Rod Keller keeps an eye on Scientology social media for us, and this week he spotted something he decided to dive into in more depth. Take it away, Rod…

“How many babies can you fit in the Rose Bowl?”

That’s the bizarre question posed by the equally bizarre front group for the Church of Scientology – the Citizens Commission on Human Rights (CCHR), which is wildly distorting statistics in an attempt to inject the anti-psychiatry views of the founder of Scientology, L. Ron Hubbard into an otherwise serious public policy debate over the usefulness of certain drugs for infants and very young patients.



CCHR bills itself as a watchdog organization exposing the abuses of psychiatry, in particular the use of psychopharmaceuticals and electroconvulsive therapy. In reality, CCHR opposes all aspects of psychiatry, based on the writings of Hubbard that “Psychs” originated on the far-off planet Farsec, coming to Earth to dominate humanity. CCHR International’s staff sign either 2.5- or 5-year contracts, just as staff members of other Scientology orgs and missions do. CCHR reports to Scientology’s Office of Special Affairs (OSA), which is charged with all interactions of the church with the outside world. One of its activities is to search the news for items on psychiatry, promoting those that show the profession in a bad light.

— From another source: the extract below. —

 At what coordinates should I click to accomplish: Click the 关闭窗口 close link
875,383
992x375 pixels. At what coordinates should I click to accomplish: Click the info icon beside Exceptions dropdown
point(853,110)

One article that caught CCHR’s attention recently is “Still in a Crib, Yet Being Given Antipsychotics,” by New York Times investigative reporter Alan Schwarz. Published in December 2015, Schwarz’s article examines the issue of prescribing antipsychotics and antidepressants to infants. Drugs such as antipsychotics Rispiridal and Seroquel and the antidepressant Prozac can be prescribed to infants to control “violent or withdrawn” behavior, some of which may be side effects of other drugs, such as anti-epilepsy medicines. It’s a serious topic with advocates on many sides. The article quotes Dr. Mary Margaret Gleason of Tulane University: “There’s a sense of desperation with families of children who are suffering, and the tool that most providers have is the prescription pad.”

Statistics on the number of prescriptions written for the drugs come from IMS Health, the largest vendor of prescribing data in the United States. Reports from IMS are highly valued by pharmaceutical companies as they plan the development of new drugs, to measure the effectiveness of their marketing campaigns, and to identify populations that could benefit if physicians were better educated on drug effectiveness.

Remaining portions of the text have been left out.